Bunun son örneğinin Arakan Müslümanları olduğunu belirten Erdoğan, konuşmasını şöyle sürdürdü:
"Birinci Dünya Savaşı ve İstiklal Harbimiz döneminde Arakan Müslümanları bizim zaferlerimiz için dua etmişlerdir. Bununla kalmamış gazetelere ilanlar vermişlerdir. Düzenledikleri yardım kampanyalarında topladıkları paraları ülkemize göndermişlerdir. Bu ülkede bulunan şehitliklerimizde İngilizlere esir düşerek o bölgedeki kamplara gönderilmiş binlerce askerimiz metfundur. Esir kamplarındaki askerlerimiz, bölge halkıyla çok iyi münasebetler kurmuş, hatta bir kısmı savaş bittikten sonra orada kalmayı tercih etmiştir. Görüldüğü gibi Arakan bizim için meçhul bir yer, hiçbir ilgilimizin olmadığı bir coğrafya değildir.

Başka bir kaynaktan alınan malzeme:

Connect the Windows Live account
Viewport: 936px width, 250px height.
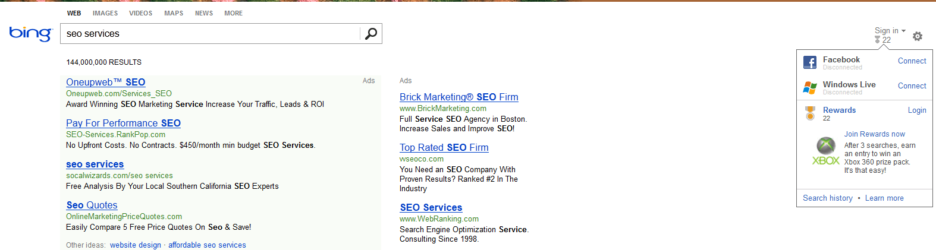(x=912, y=86)
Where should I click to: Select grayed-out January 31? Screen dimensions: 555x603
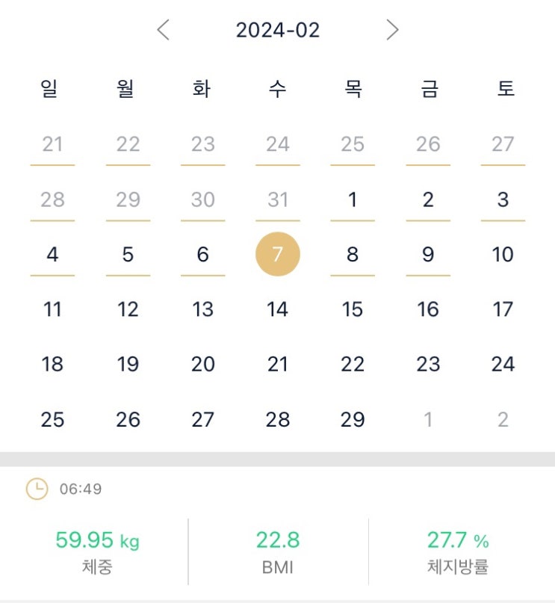[278, 200]
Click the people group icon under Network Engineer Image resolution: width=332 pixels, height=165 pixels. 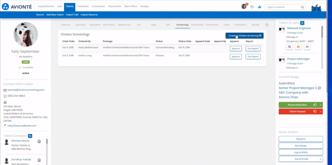point(289,47)
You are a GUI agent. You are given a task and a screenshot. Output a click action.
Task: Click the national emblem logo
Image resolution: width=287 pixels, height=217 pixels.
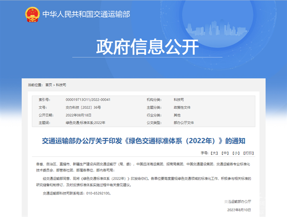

Arakan'daki sıkıntının uzun geçmişi olan, karmaşık sebepleri bulunan, farklı hesaplarla sürekli kaşınan meselelerden kaynakladığını elbette biliyoruz. Medyada, özellikle de sosyal medyada dolaşan görüntülerin, resimlerin, haberlerin pek çoğunun da Arakan ile ilgisi yoktur. Bunu da bilmemizde fayda var. Bu resimlerin bir kısmı bizdeki Gezi olayları ve bölücü örgütün çukur eylemleri dahil dünyadaki pek çok hadisede kullanılmıştır. Merkezi, farklı yerdir."
Erdoğan, bölge ile ilgili provokasyonların sadece medya ile sınırlı olmadığına işaret ederek, bir anda ortaya çıkan ve arkası karanlık silahlı örgütlerden yerel devlet güçlerinin hukukla, insanlıkla bağdaşmayan davranışlarına kadar pek çok sorunun birlikte yaşandığının altını çizdi.
Rohingya diasporasının da bu meselede zaman zaman farklı kaygılarla hareket ettiğini bildiklerini ifade eden Erdoğan, tüm bunlara rağmen orada milyonlarca insanın mağduriyetine yol açan gelişmelerin yaşandığının bir hakikat olduğunu söyledi.